Dieses Testverfahren liegt aber seit einiger Zeit vor - entwickelt vom Franzosen Jaqcues de Ceaurriz. Auch in Kreischa werde dieser Urin-Test angewandt, um Epo nachzuweisen, so Professor Müller. "Das ist keine unseriöse Methode", betont der Experte.
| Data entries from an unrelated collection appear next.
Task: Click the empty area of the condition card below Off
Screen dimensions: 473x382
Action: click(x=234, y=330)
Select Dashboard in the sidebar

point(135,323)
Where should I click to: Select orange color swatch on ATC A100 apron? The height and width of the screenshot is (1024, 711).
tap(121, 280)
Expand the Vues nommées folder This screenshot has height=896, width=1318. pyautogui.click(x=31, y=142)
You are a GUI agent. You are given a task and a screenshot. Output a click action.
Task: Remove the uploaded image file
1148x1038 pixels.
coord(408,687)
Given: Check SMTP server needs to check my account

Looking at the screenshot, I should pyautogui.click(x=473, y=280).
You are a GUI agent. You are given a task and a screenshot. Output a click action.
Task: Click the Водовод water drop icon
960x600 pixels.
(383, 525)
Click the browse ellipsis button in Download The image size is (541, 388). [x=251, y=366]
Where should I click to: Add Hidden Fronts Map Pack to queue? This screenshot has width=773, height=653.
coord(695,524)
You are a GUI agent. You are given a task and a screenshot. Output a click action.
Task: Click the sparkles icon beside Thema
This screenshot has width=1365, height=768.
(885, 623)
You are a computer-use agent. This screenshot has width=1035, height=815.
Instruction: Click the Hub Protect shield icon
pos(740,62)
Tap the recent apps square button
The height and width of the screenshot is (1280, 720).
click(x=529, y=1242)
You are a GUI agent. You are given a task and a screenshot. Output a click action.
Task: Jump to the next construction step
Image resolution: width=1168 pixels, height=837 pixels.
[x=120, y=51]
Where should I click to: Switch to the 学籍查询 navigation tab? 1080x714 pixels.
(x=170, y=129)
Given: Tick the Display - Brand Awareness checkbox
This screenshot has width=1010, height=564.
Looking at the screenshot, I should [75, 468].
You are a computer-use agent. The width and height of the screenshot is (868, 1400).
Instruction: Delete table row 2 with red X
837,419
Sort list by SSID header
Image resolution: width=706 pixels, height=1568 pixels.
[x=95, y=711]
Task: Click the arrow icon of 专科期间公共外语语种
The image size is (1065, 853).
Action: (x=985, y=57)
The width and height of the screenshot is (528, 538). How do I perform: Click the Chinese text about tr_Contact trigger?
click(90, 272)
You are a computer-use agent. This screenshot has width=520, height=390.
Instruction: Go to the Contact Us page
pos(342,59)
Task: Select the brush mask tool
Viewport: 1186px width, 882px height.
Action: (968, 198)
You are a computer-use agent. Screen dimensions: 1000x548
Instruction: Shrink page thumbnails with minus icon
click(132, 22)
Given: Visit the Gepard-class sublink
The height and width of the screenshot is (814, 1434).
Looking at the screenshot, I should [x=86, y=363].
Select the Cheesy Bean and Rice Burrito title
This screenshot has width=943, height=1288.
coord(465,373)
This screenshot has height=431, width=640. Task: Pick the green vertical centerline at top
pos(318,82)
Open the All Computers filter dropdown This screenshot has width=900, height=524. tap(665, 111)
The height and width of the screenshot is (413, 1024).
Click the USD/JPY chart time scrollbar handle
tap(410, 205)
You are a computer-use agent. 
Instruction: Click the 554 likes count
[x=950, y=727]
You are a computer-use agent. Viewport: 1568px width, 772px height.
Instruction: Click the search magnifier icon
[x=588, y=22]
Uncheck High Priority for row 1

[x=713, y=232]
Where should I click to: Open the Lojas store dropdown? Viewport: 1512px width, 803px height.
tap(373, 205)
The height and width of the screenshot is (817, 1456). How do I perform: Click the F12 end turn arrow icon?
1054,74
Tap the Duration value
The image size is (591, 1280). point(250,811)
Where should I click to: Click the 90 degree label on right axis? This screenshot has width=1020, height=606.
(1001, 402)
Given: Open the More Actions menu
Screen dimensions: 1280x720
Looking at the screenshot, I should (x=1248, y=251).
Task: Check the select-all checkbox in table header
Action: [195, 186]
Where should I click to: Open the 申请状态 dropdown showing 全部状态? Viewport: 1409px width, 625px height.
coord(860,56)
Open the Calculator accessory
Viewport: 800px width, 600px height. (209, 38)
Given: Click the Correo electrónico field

Ihn irritiert nur die Vorgehensweise des französischen Labors, das Ergebnis der Probe zuerst einer Zeitung mitzuteilen. "Ich hätte es in einem solchen Fall zuerst mit der Wada geklärt."

Rufschädigung für das Labor befürchtet

Die Vorgehensweise bei Armstrongs Probe bezeichnete Müller als "eigenartige Kampagne": Selbst wenn der Urin nur aus wissenschaftlichen Zwecken untersucht werde, habe das anonym zu geschehen. Ob der Ruf seines französischen Kollegen nun Schaden nehmen könnte, wisse Müller nicht. "Ich will es aber auch nicht ausschließen". Der Dopingexperte geht davon aus, dass die Wada nun aktiv wird, um den Fall zu ermitteln - auch wenn die Untersuchung in Frankreich kein offizieller Dopingtest war.

Jaqcues de Ceaurriz erklärte indes, es bestehe kein Zweifel an den Resultaten der Dopingproben, auch wenn der Urin bereits sechs Jahre vor Durchführung der Tests entnommen worden seien. Gleichzeitig erläuterte Ceaurriz jedoch, dass Armstrong auf Grundlage der neuen Tests keine Sanktionen zu befürchten habe. "Die Tests wurden im Rahmen wissenschaftlicher Forschungsarbeiten durchgeführt. Wir haben die Proben wie immer anonym ausgewertet. Der rein experimentelle Charakter des Tests und die Tatsache, dass es keine Möglichkeit zu einem Gegengutachten gibt, lassen jedoch keine Möglichkeit, die Fahrer aufgrund unserer Ergebnisse zu sanktionieren", sagte der Wissenschaftler.

"L'Equipe" verweist aber darauf, dass die Welt-Anti-Doping-Agentur (Wada) juristische Schritte einleiten könnte. Nach dem Bericht der Sportzeitung soll Armstrong nicht der einzige Fahrer mit Positivtests bei der Tour vor sechs Jahren gewesen sein. Insgesamt liegen zwölf positive Ergebnisse vor. Weitere Namen wurden jedoch nicht genannt.